Tuning Your Moderation Policy
Confidence thresholds
Don't trust the AI blindly. Add confidence-based routing:
- High confidence (>0.85) — Auto-action (approve or reject)
- Medium confidence (0.5–0.85) — Send to human review regardless of category
- Low confidence (<0.5) — Always send to human review
Custom rules per context
Different content types need different policies. A product review has different standards than a children's forum. Adjust the prompt per context field:
// In the preprocessing Code node:
const prompts = {
"product-review": "Allow negative opinions but flag personal attacks...",
"kids-forum": "Strict moderation. Flag anything remotely inappropriate...",
"internal-chat": "Relaxed moderation. Only flag clearly toxic content..."
};
const moderationPrompt = prompts[$input.item.json.context] || prompts["product-review"];
Model selection
| Model | Speed | Accuracy | Best for |
|---|---|---|---|
mistral:7b | Fast (~200ms) | Good | High-volume, clear-cut content |
qwen2.5:14b | Medium (~500ms) | Very good | Nuanced content, sarcasm detection |
llama3.1:8b | Fast (~250ms) | Good | General purpose, good multilingual |
qwen2.5:32b | Slow (~1.5s) | Excellent | Second-pass review of borderline content |
Scaling to Production
Batch processing
For platforms with high volume, modify the webhook to accept arrays of content items and process them in parallel using n8n's Split In Batches node. A single 7B model on a modern GPU can handle 10–20 classifications per second.
Feedback loop
When human reviewers override AI decisions, log the correction. Periodically review these overrides to improve your prompts:
- If the AI flags too many safe comments as toxic → adjust the TOXIC definition in your prompt
- If spam is getting through → add more spam indicators to the signals
- If a specific topic keeps getting flagged incorrectly → add it as an exception in the prompt
Multi-language support
Ollama models like qwen2.5 and llama3.1 support 20+ languages natively. Add a language detection step before classification, and use language-specific prompt variants for better accuracy.
Common Use Cases
- Forum/community moderation — Auto-moderate user posts and comments
- Product review filtering — Filter fake reviews, spam, and inappropriate content
- Support ticket triage — Flag abusive customer messages for manager review
- Internal tool protection — Moderate AI chatbot outputs before they reach users
- Social media management — Pre-screen comments on your brand's social accounts
- E-commerce listing moderation — Verify product descriptions meet platform guidelines
Want the complete workflow + 10 more AI templates?

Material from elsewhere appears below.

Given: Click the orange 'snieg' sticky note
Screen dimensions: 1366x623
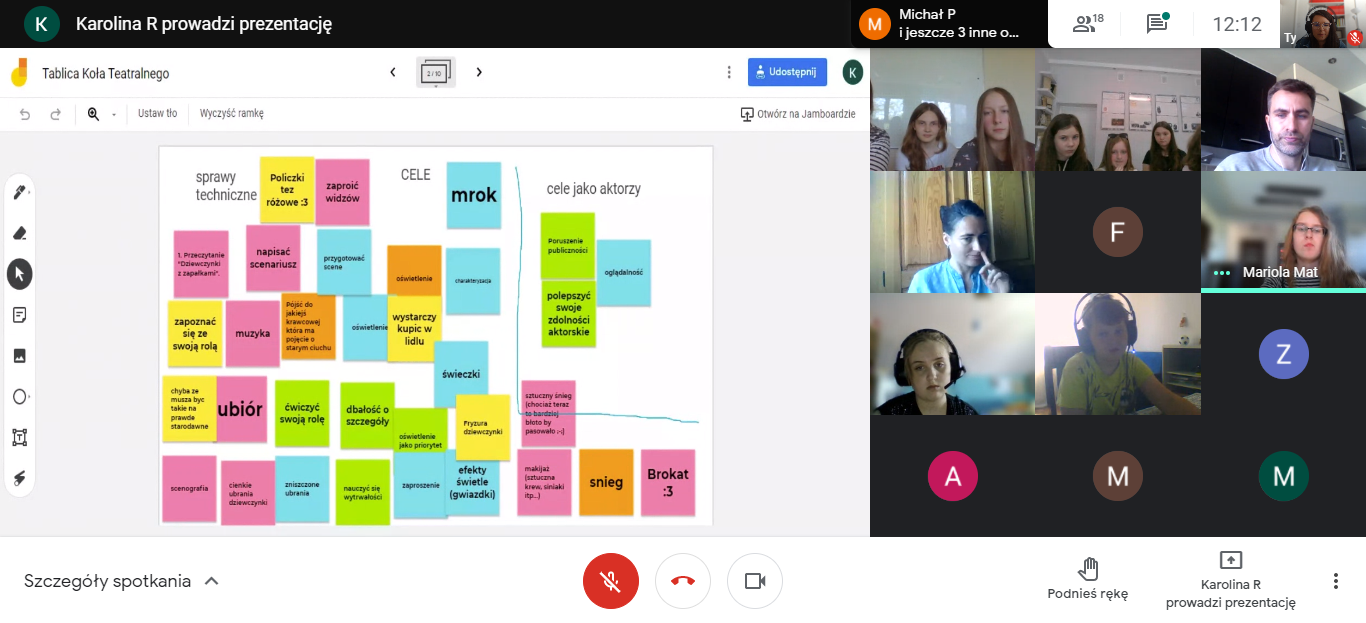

Get the full Self-Hosted AI Workflow Pack for n8n + Ollama. 11 production-ready templates including content moderation, email automation, lead scoring, and more.
Get the Pack — $39Summary
Content moderation is a perfect use case for local AI: it's high-volume, privacy-sensitive, and the classification task is well-suited for smaller language models. By running it on your own hardware with n8n + Ollama, you eliminate per-request costs, keep user data private, and get full control over your moderation policy.
The two-pass architecture (fast model for initial screening + accurate model for edge cases) gives you the best of both worlds: speed for the 80% of content that's clearly safe or clearly bad, and accuracy for the 20% that needs careful judgment.
Start with the basic pipeline, then iterate on your prompts based on real moderation data. The audit log is your best friend — it shows you exactly where the AI gets it wrong so you can fix it.